** START Supplied material **

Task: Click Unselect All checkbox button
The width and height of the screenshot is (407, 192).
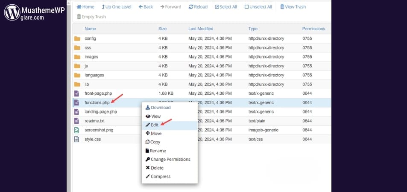Action: [x=259, y=7]
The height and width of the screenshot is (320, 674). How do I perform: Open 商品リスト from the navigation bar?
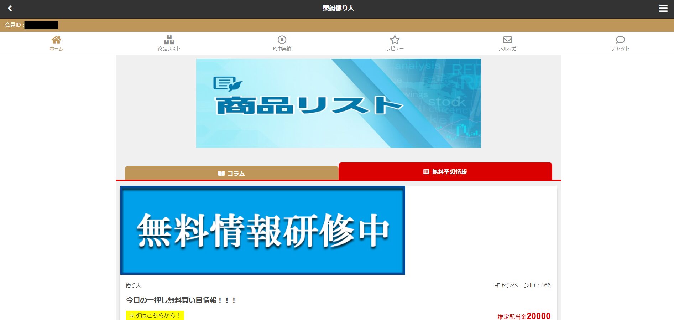click(169, 43)
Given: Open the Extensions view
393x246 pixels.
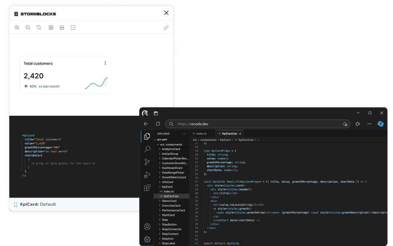Looking at the screenshot, I should click(x=147, y=188).
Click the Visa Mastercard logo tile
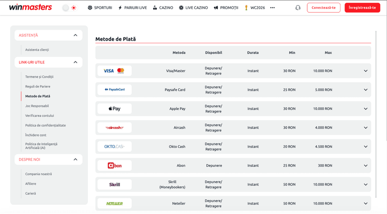Viewport: 387px width, 214px height. [115, 71]
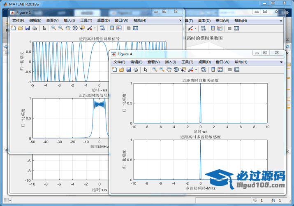
Task: Insert a legend via Figure 4 toolbar icon
Action: [x=220, y=70]
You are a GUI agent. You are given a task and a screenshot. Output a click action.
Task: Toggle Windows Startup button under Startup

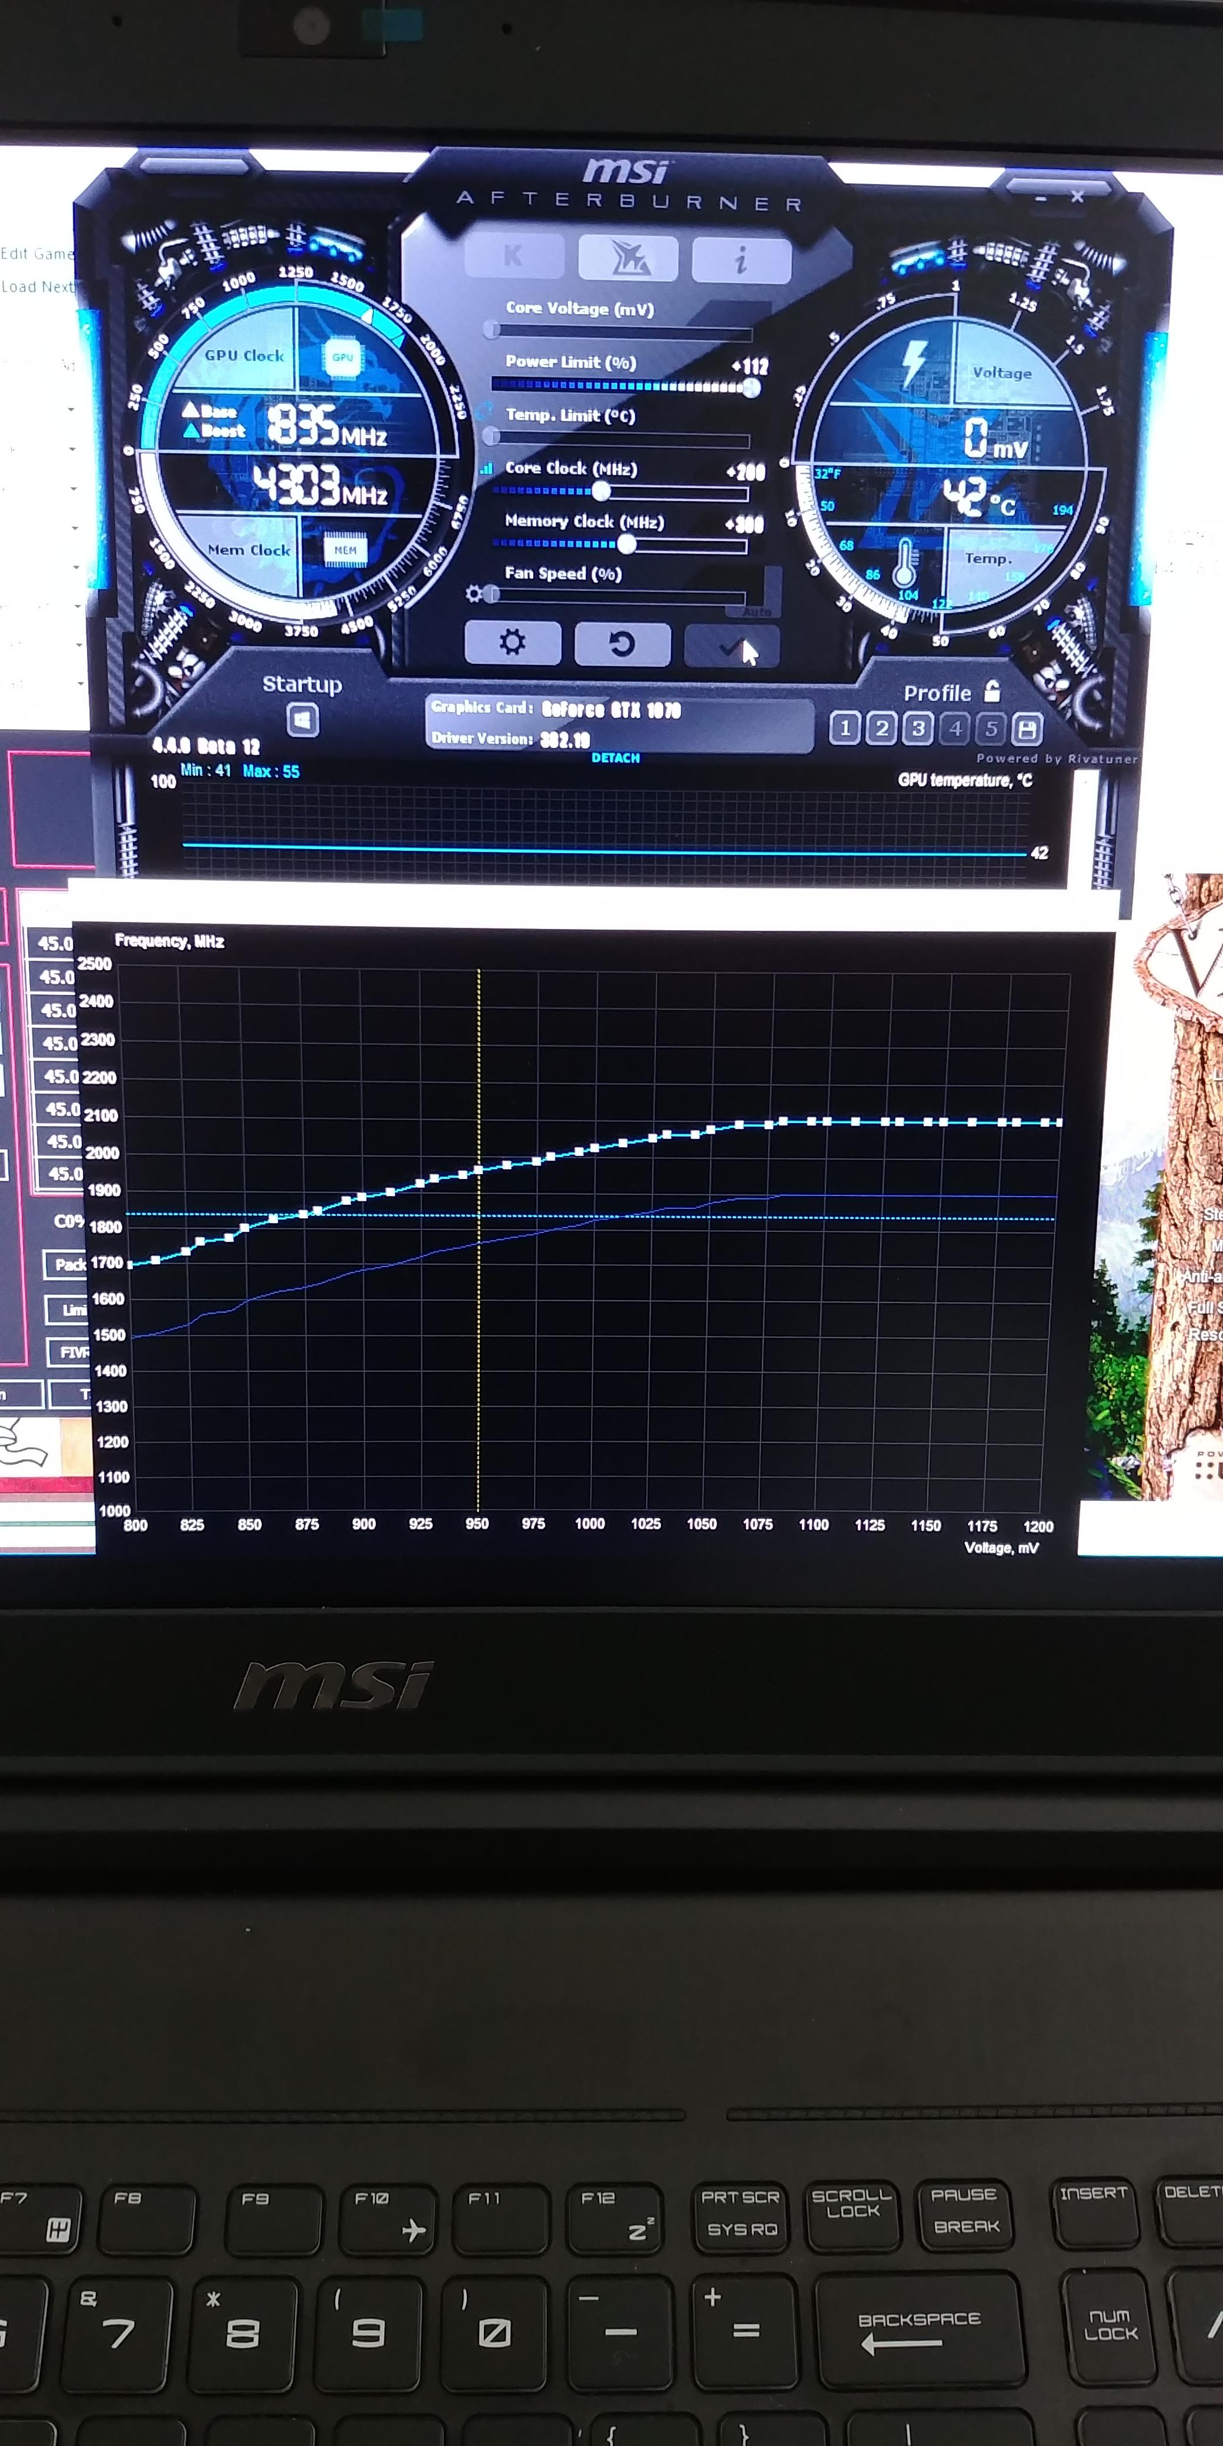pyautogui.click(x=303, y=720)
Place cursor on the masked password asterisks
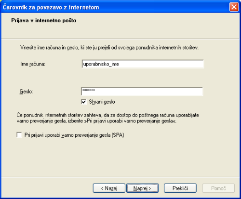The image size is (241, 199). pos(89,90)
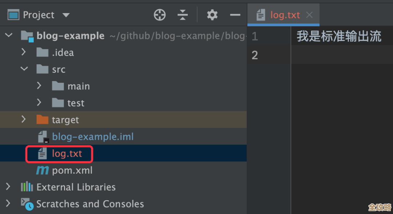Select log.txt in the project tree
Screen dimensions: 393x214
(x=67, y=154)
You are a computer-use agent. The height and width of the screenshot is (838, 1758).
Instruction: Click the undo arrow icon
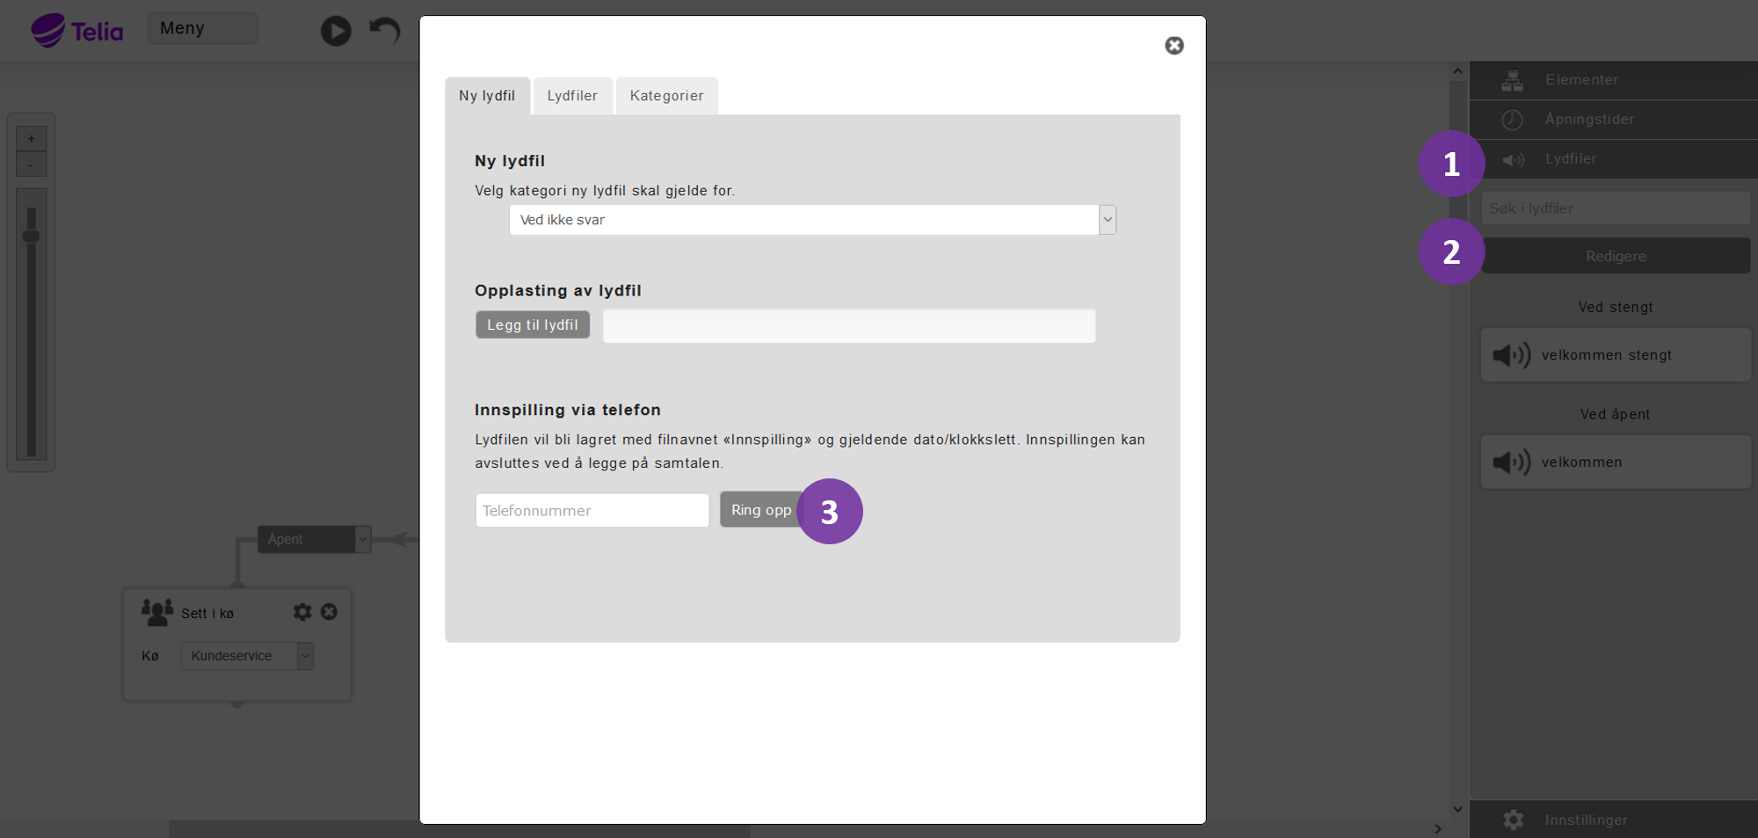385,31
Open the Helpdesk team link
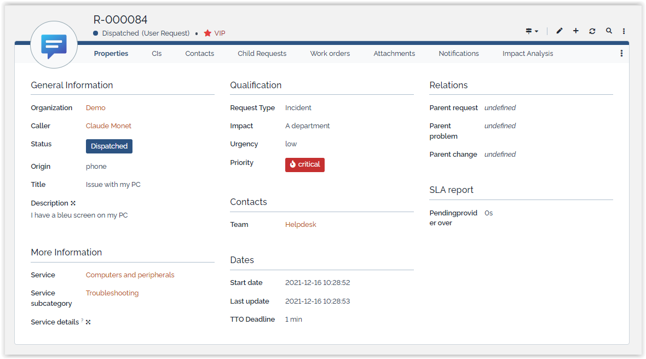The width and height of the screenshot is (646, 359). tap(301, 225)
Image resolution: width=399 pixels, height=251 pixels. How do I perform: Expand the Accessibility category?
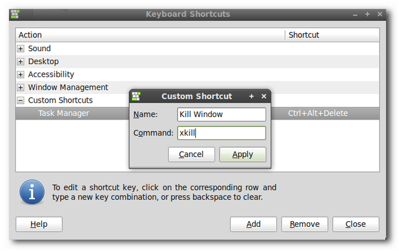tap(21, 75)
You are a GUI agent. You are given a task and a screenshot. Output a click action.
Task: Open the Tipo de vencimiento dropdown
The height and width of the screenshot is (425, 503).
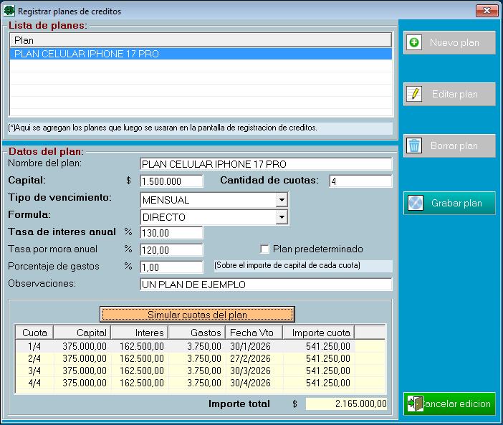point(282,199)
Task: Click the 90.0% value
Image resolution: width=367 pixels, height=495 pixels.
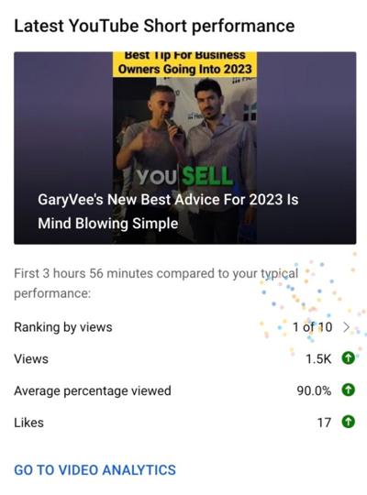Action: tap(314, 391)
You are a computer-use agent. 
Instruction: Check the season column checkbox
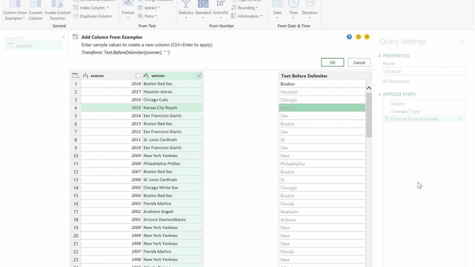(138, 76)
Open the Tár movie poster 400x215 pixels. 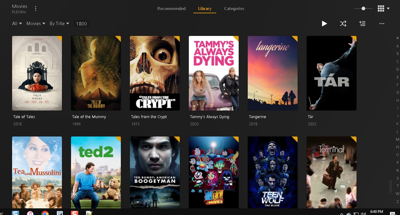(331, 73)
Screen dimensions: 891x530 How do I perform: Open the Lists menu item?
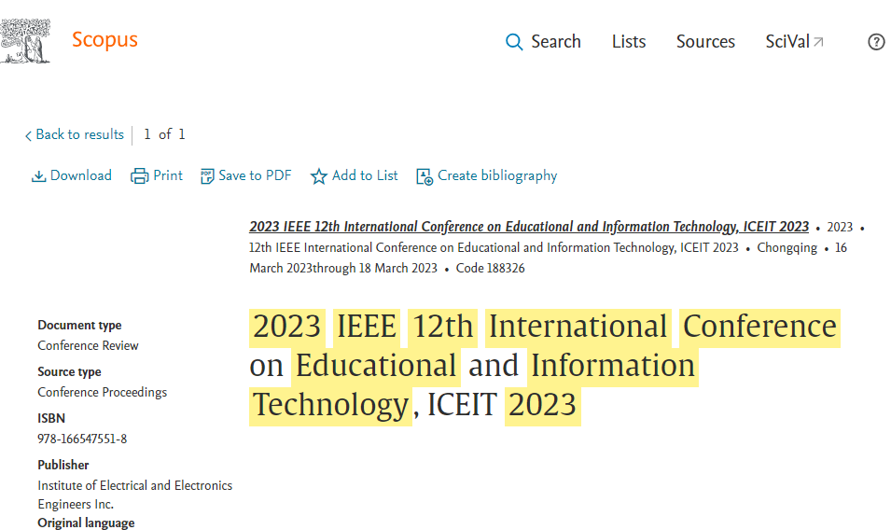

** END Supplied material **

The exercise: Report every line in the listing above that contains the string "icon".

Final answer:
Task: Insert a legend via Figure 4 toolbar icon
Instruction: Click the undo arrow icon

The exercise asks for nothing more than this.